Pour en savoir plus :

Sites internet :
- Red Voices of India : une plateforme créée à l’initiative du Secours Rouge International pour informer sur les luttes en Inde. Des dossiers et aussi beaucoup d’actualités.
- J Adarshini : site avec des traductions en français de nombreux textes sur la période des années 60-70. La traduction de nombreux documents publiés par le CPI-Maoïste lors de sa fondation en 2004 et des communiqués plus récents.
- Inde Rouge  : site où on trouve aussi beaucoup d’actualités et une rubrique documents avec les traductions des textes d’Anuradha Gandhy, Charu Mazumdar...

Livres et brochures :
- Ma marche avec les camarades. Arundathi Roy décrit sa rencontre avec la guérilla maoïste en 2010.
- Voyage au cœur de la Révolution indienne, publié dans Partisan Magazine : une militante du Secours Rouge fait le récit de son séjour auprès de révolutionnaires indiens.
- Lal Salaam, les naxalites en Inde. Une brochure qui dresse un panorama de la société indienne et explique l’histoire du mouvement naxalite.
- Histoire du naxalisme, jacqueries et guérillas de l’Inde, écrit par Prakash Singh, un ancien policier.

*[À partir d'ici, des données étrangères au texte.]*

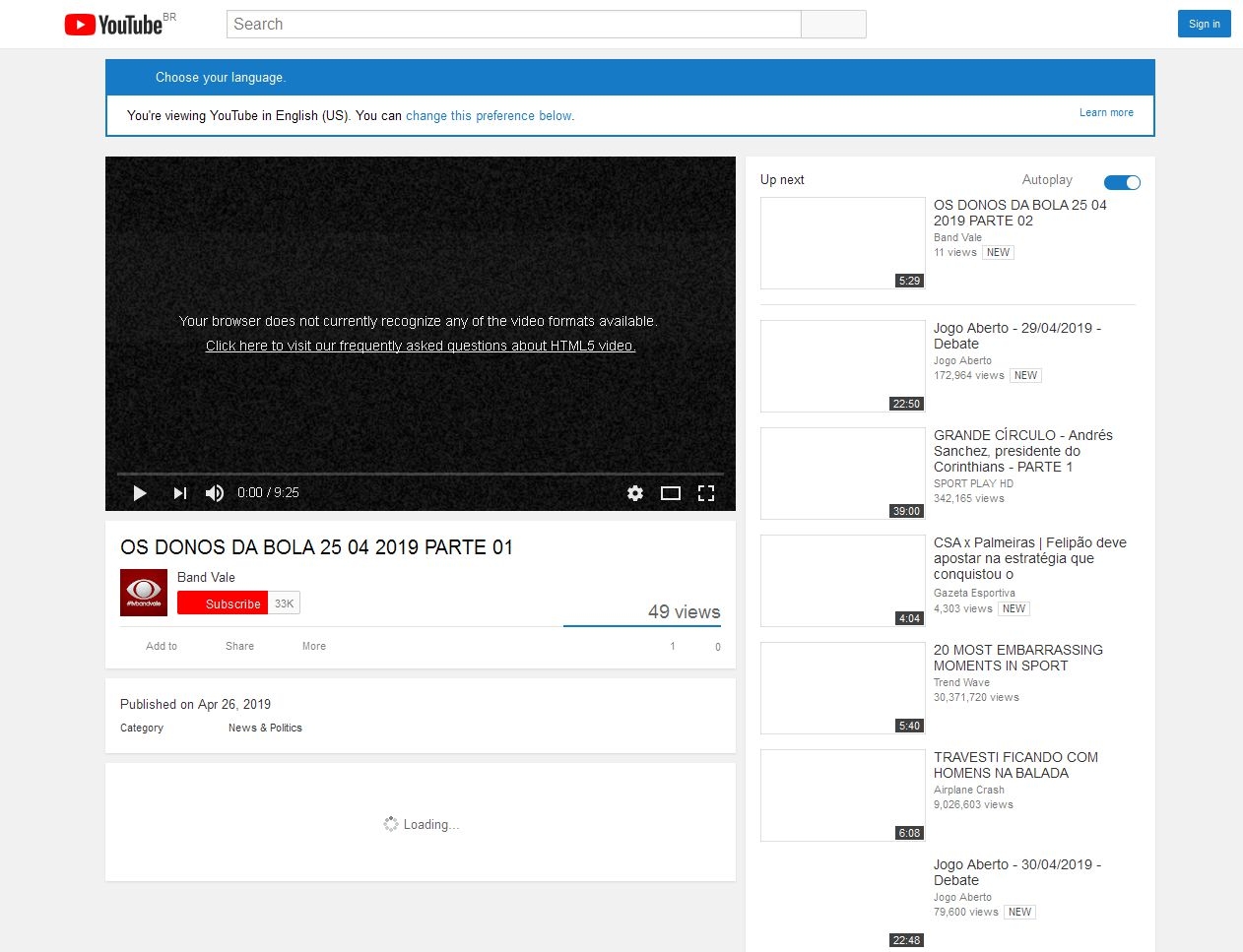Switch to theater mode view
The height and width of the screenshot is (952, 1243).
(671, 493)
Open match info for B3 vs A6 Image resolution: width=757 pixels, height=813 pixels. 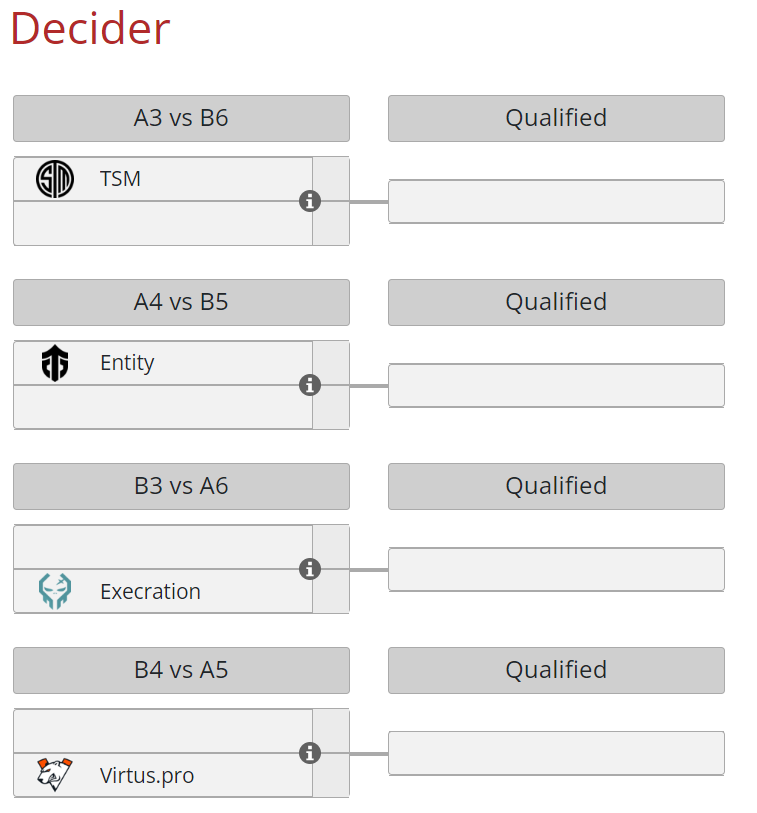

Il couvre la période de 1963 à 2003. Bien sûr, il ne porte pas un point de vue révolutionnaire mais il est très complet.
- Dans le sillage de Naxalbari, du journaliste Sumanta Banerjee, qui retrace la révolte de Naxalbari et apporte beaucoup d’éléments sur la naissance du mouvement naxalite. Certains chapitres supplémentaires sont disponibles sur le site de la traductrice J. Adarshini cité plus haut.

Littérature et cinéma :
- La mère du 1084, de Mahasweta Devi. Le parcours d’une mère qui cherche à comprendre l’histoire de son fils, militant révolutionnaire tué par la police au début des années 1970.
- Meurtre dans un jardin indien, de Vikas Swarup. Diplomate indien, ce n’est pas du tout un révolutionnaire ! Son livre non plus, mais au travers d’une enquête policière impliquant un aborigène, il décrit la société indienne.
- Chakravyuh, du réalisateur Prakash Jha. Film mainstream qui raconte l’histoire d’un policier de la contre-guérilla qui infiltre les rangs de l’armée populaire. Ce qu’il y découvre va remettre en cause ses convictions...
- Red ant dream (Un rêve de fourmis rouges), du réalisateur Sanjay Kak, documentaire sur la guerre populaire dans les États du Bastar et du Chhattisgarh.